Sofia is smart, and enjoys reading at the library.  She seems suspicious of people, though, explaining that most who offer her help just want to take her money.

Still, after a few minutes, she agrees to tell us a bit of her story. And, like our neighborhood, it's also classic San Francisco.

Sofia says she grew up in New Hampshire and came here in the late 1960s. "I came for the music," she says, smiling. "I liked all of it. The Mamas and Papas, the Beach Boys."

Sofia says she lived at the center of hippie culture -- in the Haight-Ashbury --  and worked as a nurse at the neighborhood's famous free clinic.

"What kind of people did you help?" I ask.

"Mostly it was people on drugs," she says, laughing. "We had a living room where everybody would come in that was on drugs, and we'd have to feed 'em all because they were all so hungry, you know."

After an Eviction, Trouble at Shelters

Sofia tells us she never married, doesn't have kids and her friends are dead or have moved away.

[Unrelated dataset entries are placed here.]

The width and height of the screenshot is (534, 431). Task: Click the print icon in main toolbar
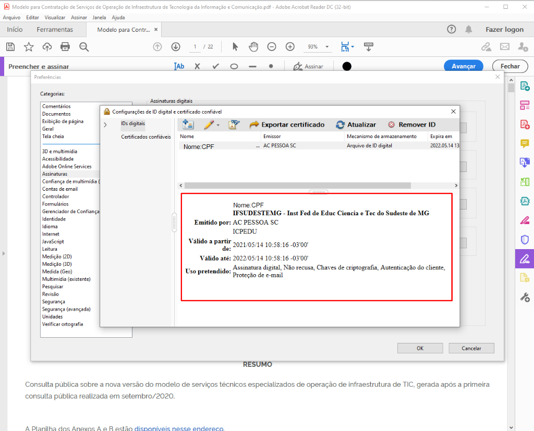[65, 47]
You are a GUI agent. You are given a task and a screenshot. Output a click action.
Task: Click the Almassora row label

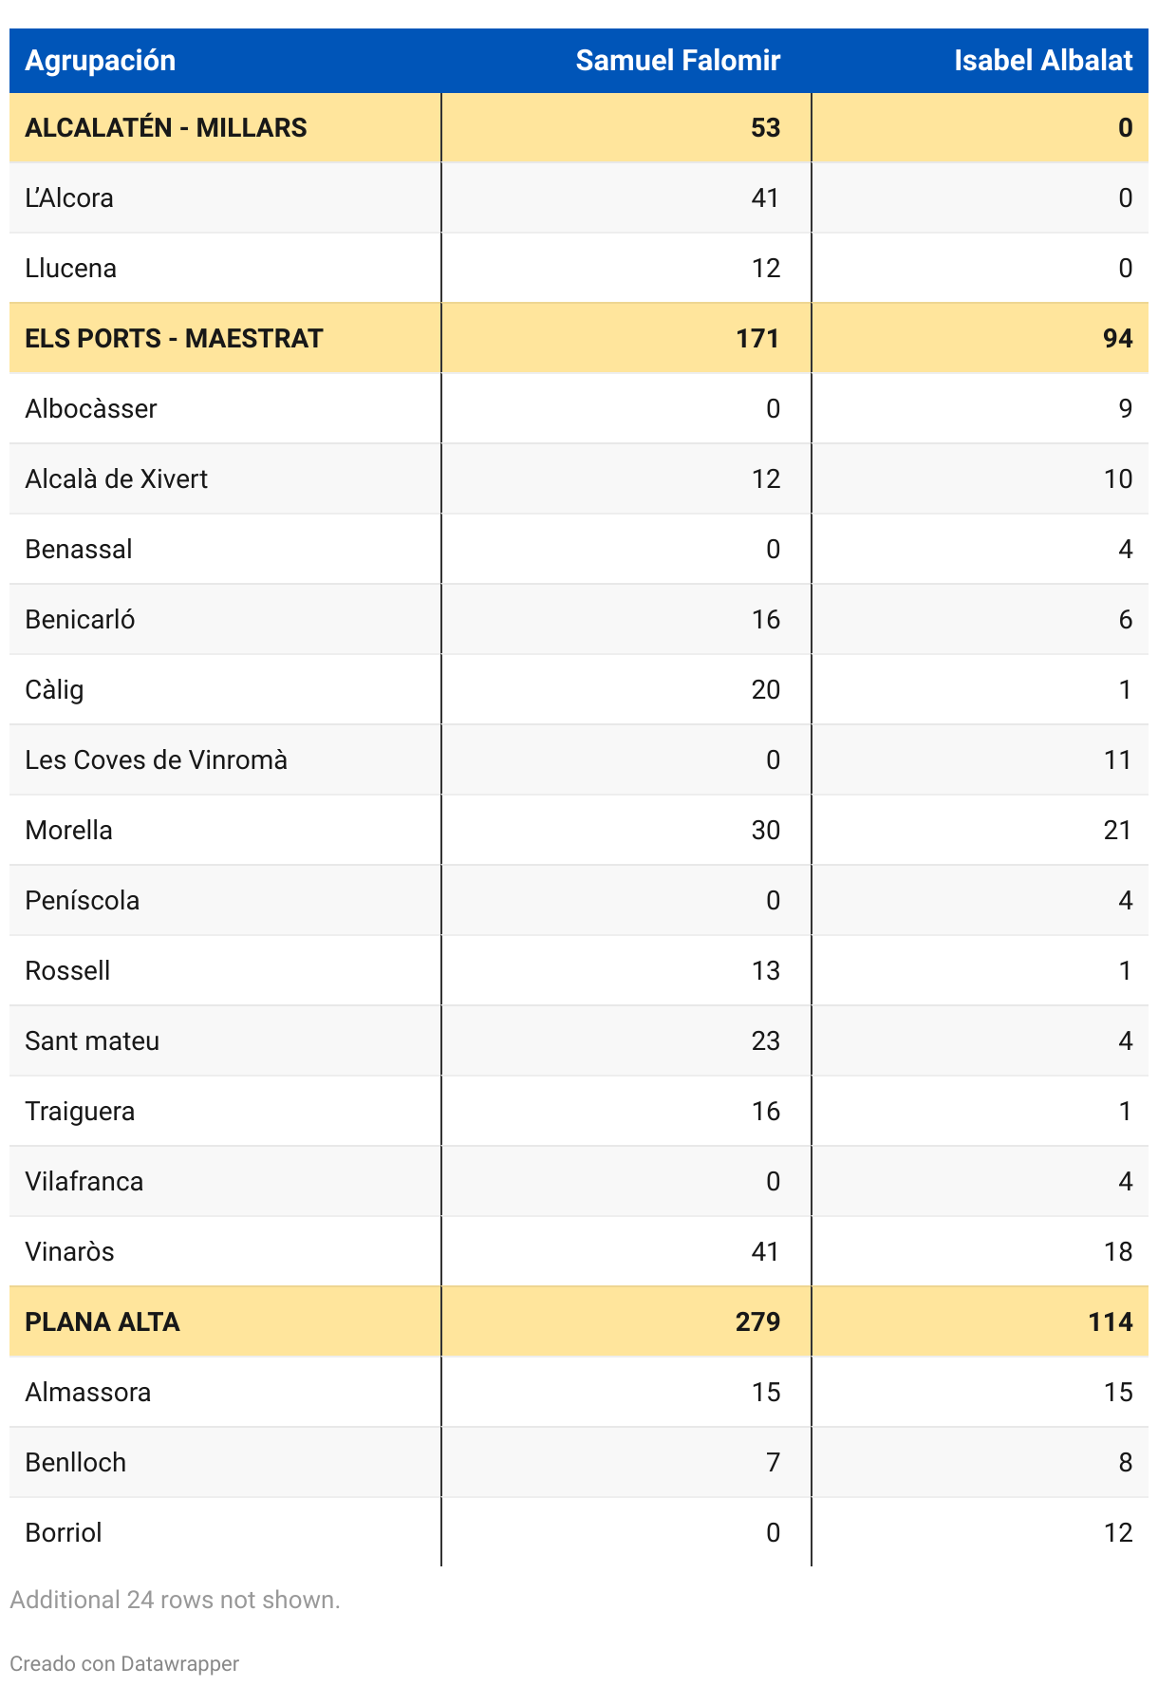coord(87,1393)
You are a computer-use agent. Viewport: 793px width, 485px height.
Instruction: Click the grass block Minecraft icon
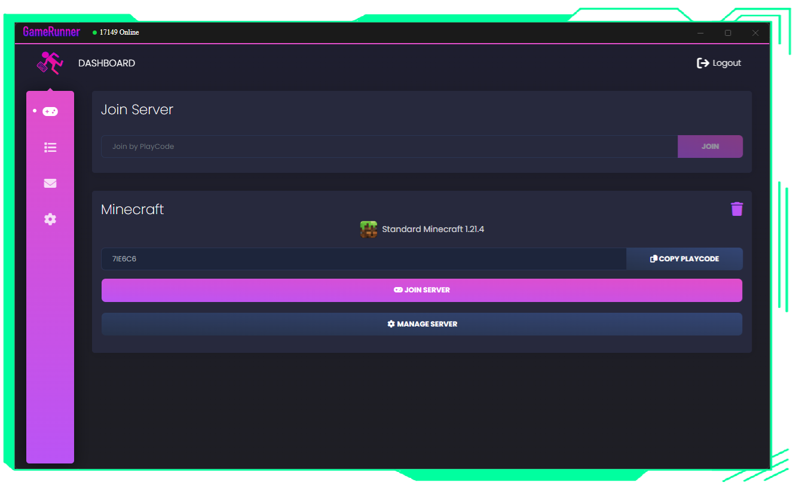coord(368,229)
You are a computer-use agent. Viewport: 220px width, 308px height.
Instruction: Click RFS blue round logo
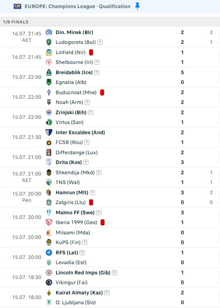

She says she was evicted from her apartment about six years ago and has been on the streets ever since. She has been to shelters, though.

"But it's really horrible," she says.

"Why?" David asks.

"Well, people don't sleep at night. You know, they're swearing at each other. You're in a room, like, with a hundred other people, maybe. And people steal things," she says.

Complaints like these keep many of the homeless on the streets. And they're why, earlier this year, the city opened a new shelter called the Navigation Center. Unlike traditional shelters, it's open 24/7 and staffed with counselors who try to steer homeless people into permanent housing.

Beds at San Francisco's new Navigation Center homeless shelter.
Beds at San Francisco's new Navigation Center homeless shelter. (NavigationCenter.org)

A number of homeless advocates I've spoken with tell me Sofia would be a good candidate. But she says she's never heard of it and doesn't trust the city anyway.

"I told you, I don't get involved in these things," Sofia says.

"I think some people have good intentions," David says.

"Very few," she sighs.

A few days later, I went to City Hall to speak with San Francisco's interim homeless czar, Sam Dodge. The mayor appointed him to replace Bevan Dufty, who announced his retirement earlier this month. I told Dodge that I'm not convinced the outreach team is looking for Sofia or keeping track of her case.

Dodge said his office may have a file on her and may have spoken with her. But, again, because of privacy laws, he can't say. And if she doesn't want help, the city can't make her get it.

"We're not a kind of system where you can simply abduct people against their will,"  he says.

I also spoke about Sofia with San Francisco Chronicle columnist Chuck Nevius. He's spent the last decade taking the city to task on homelessness. My frustration did not surprise him.

"Many of us in San Francisco have had the same experience you had.  Which is, you go to this homeless person, and you talk to them, and you say,  'Wait a minute -- he or she is making perfect sense. They're actually very bright. This is not someone who should be out on the street.' And these are people we can have an immediate impact with."

Nevius says the city's outreach team needs to be more persistent with people like Sofia.

"You can't walk up to them and say, 'Would you like to go to a shelter?' and they say, 'No." And you say, 'OK, fine.' "

Sofia says she's fine sleeping outside. But David and I don't believe it. We've heard her whimper in fear and seen her run across the street to hide, leaving her bags strewn on our steps.

We'll keep calling the city but we're now looking at other options -- church leaders, mental health counselors -- anyone willing to talk to Sofia in the middle of the night and help her get off the streets.